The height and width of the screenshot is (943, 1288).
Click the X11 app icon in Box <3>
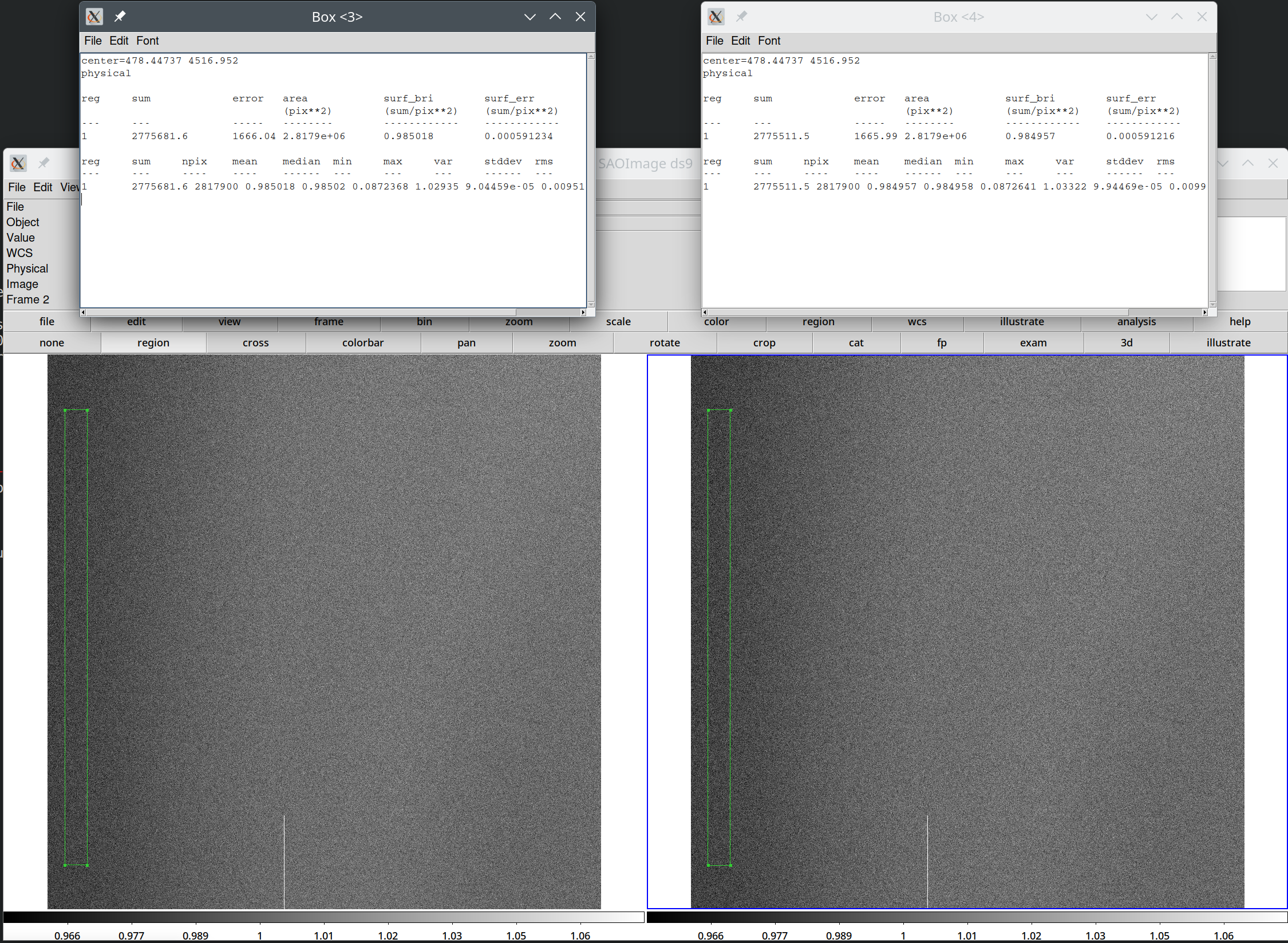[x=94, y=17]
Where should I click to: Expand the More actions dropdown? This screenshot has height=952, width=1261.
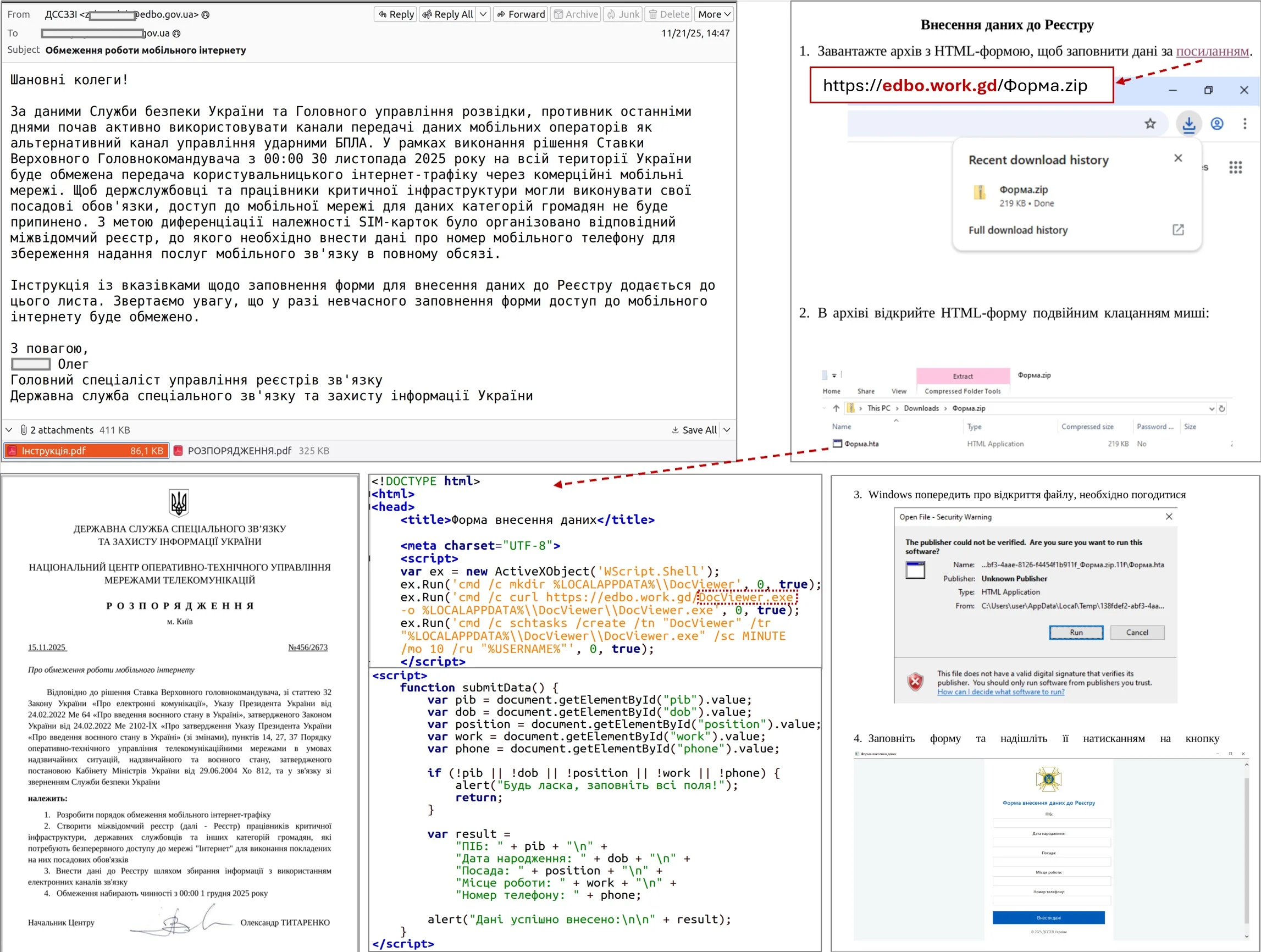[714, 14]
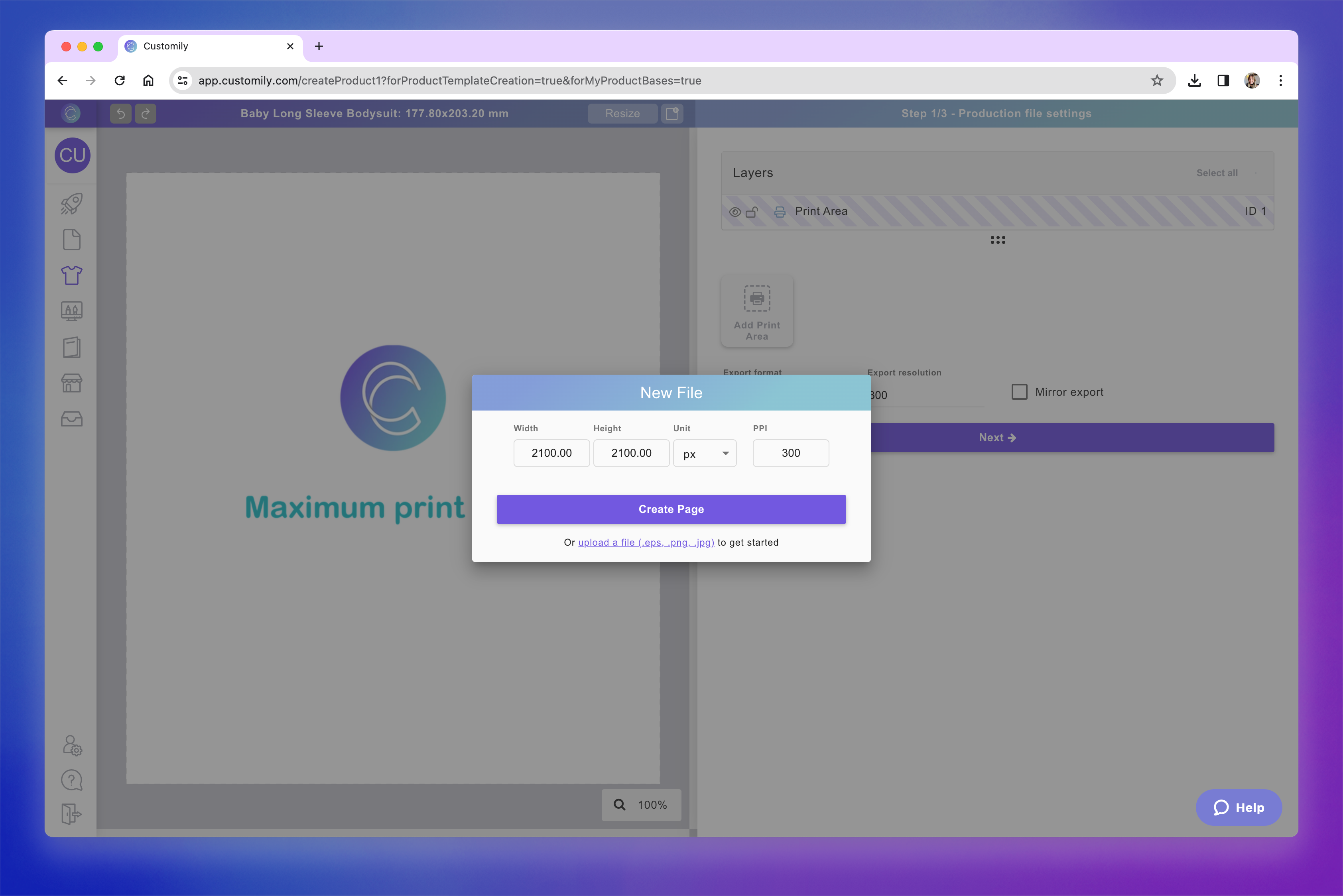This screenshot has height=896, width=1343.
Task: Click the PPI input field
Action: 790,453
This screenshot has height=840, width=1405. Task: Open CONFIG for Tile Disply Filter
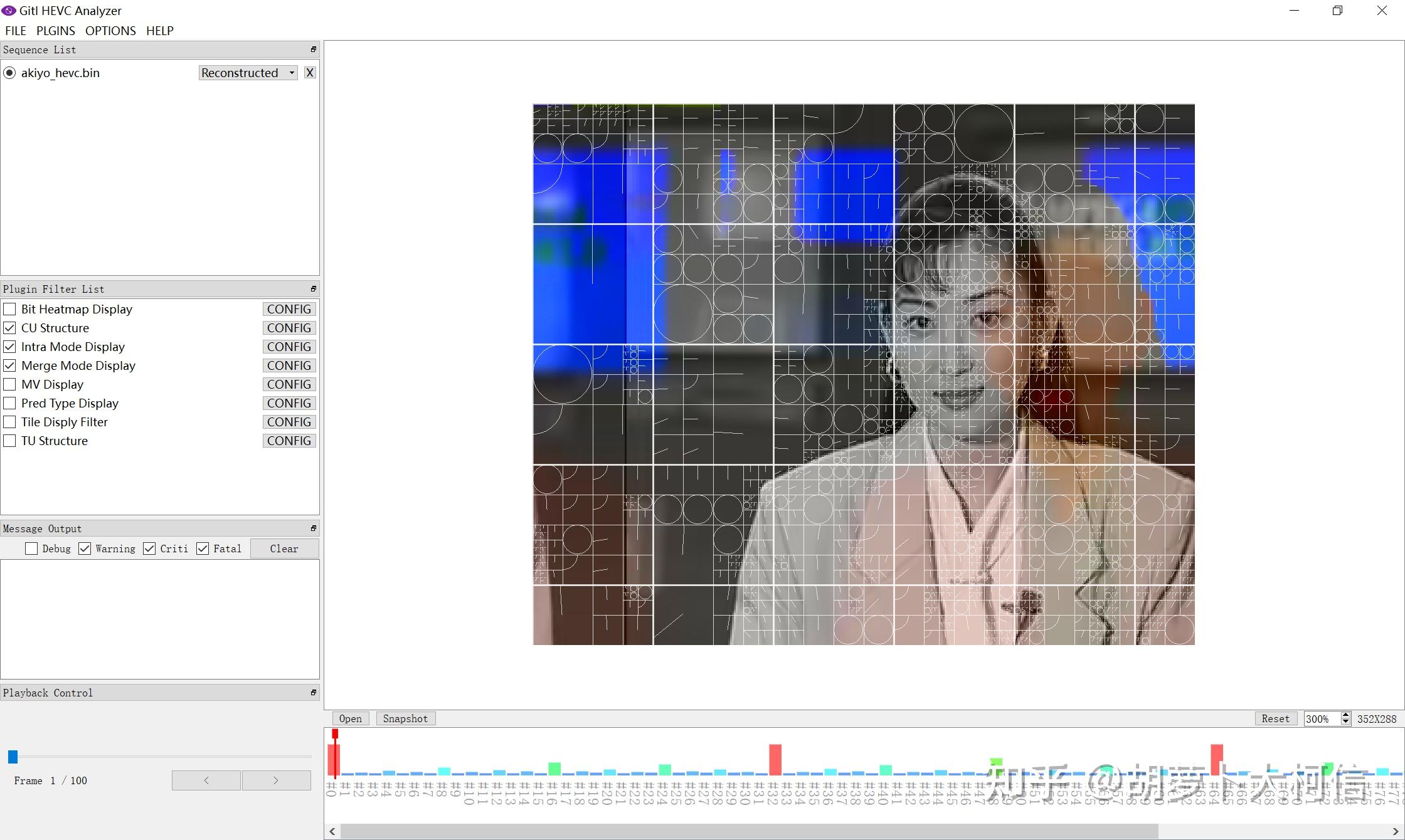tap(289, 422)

=====

▶ _INSTRUCTIONS TO FOLLOW_:
The job is to copy all the records precisely while omitting any picture.

▶ _SOLUTION_:
The height and width of the screenshot is (943, 1288).
Click the X11 app icon in Box <3>
[x=94, y=17]
Where should I click to: Expand the More actions dropdown? This screenshot has height=952, width=1261.
[714, 14]
This screenshot has height=896, width=1343.
Task: Click the PPI input field
Action: 790,453
This screenshot has height=840, width=1405. Task: Open CONFIG for Tile Disply Filter
tap(289, 422)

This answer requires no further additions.